Psychotherapist Anna Ranieri recommends fighting feelings of helplessness and despair by finding ways to take action. "To overcome the depressive effects of feeling helpless and hopeless after a violent shooting, for example, one could become active in the gun control movement," she says. If tragedy has affected your area, find out if you can volunteer or donate goods. Donating cash to relief organizations after disaster may also help you cope with your feelings.

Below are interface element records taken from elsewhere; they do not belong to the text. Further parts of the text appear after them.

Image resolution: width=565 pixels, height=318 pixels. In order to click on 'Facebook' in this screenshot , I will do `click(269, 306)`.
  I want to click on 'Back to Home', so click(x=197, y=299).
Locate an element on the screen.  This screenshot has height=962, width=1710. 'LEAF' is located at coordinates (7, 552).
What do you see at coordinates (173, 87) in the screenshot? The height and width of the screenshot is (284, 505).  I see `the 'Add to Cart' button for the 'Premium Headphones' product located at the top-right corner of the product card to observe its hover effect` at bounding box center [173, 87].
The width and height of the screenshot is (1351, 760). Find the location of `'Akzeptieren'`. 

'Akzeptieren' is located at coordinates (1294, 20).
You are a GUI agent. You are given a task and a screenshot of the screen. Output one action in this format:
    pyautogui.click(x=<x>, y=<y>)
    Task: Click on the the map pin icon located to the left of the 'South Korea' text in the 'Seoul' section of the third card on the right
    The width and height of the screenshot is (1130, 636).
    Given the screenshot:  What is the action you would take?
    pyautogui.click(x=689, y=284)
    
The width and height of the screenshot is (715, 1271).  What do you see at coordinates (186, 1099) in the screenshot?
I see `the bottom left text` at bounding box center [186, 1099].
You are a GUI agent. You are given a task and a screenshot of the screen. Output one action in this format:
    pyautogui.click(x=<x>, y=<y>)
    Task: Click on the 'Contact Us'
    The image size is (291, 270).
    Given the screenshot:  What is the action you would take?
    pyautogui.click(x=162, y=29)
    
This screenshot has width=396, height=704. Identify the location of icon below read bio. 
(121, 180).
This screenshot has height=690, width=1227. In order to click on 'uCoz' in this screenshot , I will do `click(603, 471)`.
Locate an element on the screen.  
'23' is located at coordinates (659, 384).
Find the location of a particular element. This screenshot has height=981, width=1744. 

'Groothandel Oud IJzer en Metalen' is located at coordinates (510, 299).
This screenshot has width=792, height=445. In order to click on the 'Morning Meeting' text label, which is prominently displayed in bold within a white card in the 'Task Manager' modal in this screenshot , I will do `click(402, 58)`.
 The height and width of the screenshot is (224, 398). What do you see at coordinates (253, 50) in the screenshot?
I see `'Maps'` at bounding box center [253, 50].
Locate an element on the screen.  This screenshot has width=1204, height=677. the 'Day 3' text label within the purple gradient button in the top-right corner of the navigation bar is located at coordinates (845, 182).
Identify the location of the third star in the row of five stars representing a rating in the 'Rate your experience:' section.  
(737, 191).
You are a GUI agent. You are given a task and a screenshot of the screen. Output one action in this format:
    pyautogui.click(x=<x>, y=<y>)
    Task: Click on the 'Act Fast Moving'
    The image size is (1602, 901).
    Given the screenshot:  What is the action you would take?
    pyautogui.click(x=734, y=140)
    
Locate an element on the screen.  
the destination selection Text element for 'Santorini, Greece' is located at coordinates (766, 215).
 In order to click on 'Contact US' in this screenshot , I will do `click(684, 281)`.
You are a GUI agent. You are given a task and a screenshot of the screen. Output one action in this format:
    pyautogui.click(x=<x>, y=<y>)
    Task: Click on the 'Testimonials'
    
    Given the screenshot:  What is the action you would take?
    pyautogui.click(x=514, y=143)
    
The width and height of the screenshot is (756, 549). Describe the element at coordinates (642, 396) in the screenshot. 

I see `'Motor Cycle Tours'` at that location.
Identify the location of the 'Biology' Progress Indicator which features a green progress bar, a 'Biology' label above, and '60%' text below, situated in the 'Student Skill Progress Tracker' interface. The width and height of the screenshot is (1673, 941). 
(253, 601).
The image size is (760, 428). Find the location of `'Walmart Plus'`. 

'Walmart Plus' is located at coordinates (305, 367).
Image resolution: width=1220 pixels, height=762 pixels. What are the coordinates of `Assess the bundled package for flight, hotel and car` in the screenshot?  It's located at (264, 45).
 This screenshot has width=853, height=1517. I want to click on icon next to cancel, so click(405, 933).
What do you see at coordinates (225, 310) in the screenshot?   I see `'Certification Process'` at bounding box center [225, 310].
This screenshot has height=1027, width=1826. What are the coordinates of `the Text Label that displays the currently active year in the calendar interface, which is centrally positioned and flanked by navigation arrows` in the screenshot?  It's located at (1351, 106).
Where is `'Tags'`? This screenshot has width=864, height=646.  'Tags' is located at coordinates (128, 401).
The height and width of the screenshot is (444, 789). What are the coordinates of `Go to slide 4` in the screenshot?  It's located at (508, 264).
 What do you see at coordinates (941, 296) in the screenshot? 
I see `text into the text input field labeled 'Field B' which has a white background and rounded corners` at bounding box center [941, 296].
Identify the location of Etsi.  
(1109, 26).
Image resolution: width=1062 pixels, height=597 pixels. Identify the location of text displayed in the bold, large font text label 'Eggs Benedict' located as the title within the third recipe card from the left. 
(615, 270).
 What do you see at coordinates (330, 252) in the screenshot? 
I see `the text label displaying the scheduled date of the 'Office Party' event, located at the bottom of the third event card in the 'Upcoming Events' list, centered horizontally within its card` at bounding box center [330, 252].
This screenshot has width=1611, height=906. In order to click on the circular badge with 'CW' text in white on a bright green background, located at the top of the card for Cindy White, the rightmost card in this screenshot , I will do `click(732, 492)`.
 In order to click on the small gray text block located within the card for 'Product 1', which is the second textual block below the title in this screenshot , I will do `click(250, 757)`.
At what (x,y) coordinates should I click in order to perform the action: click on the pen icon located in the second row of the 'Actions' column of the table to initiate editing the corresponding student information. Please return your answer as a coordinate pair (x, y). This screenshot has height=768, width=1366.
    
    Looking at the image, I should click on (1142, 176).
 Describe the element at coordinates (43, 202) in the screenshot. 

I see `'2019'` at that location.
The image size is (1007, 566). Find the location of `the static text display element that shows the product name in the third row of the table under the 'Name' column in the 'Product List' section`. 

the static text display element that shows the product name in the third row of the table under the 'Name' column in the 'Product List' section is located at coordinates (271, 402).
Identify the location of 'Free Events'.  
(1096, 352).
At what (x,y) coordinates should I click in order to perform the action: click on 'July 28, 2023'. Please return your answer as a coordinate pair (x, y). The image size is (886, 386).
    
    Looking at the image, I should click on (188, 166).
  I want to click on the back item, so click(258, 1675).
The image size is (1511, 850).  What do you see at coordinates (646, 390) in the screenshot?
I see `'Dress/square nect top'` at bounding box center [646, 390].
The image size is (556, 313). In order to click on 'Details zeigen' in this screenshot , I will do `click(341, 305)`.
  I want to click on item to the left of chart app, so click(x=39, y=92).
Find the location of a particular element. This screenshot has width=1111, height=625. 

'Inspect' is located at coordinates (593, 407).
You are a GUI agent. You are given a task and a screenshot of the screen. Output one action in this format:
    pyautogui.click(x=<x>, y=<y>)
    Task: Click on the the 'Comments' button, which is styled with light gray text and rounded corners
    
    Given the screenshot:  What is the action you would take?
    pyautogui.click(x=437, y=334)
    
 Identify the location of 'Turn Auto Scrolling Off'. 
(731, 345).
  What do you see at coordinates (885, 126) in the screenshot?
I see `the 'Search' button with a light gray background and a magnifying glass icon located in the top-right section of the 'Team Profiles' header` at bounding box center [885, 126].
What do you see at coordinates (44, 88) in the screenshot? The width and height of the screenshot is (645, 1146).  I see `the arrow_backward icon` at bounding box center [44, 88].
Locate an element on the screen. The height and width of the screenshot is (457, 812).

Feel better: Find others to talk to

Ranieri suggests talking to others about events in the news. "As you compare notes with friends or colleagues, you gain social support, you see that others have similar responses and you discover that there are other concerned people out there," she says. However, if events in the headlines are actively causing you stress and anxiety, you may be better off finding other subjects to discuss to take your mind off things.

Feel better: Get help from a professional

If you feel overwhelmed, hopeless or in any way unable to deal with the news, don't hesitate to seek help. Let someone know you're struggling. Lifeline Crisis Chat is available at all times. Be especially aware of a need for help if you have existing issues that have been triggered. "Consult a professional helper such as a psychotherapist or clergy member if old issues have arisen for you," says Ranieri. "It may be time to address them so that your mood doesn't plummet as readily when you read bad news."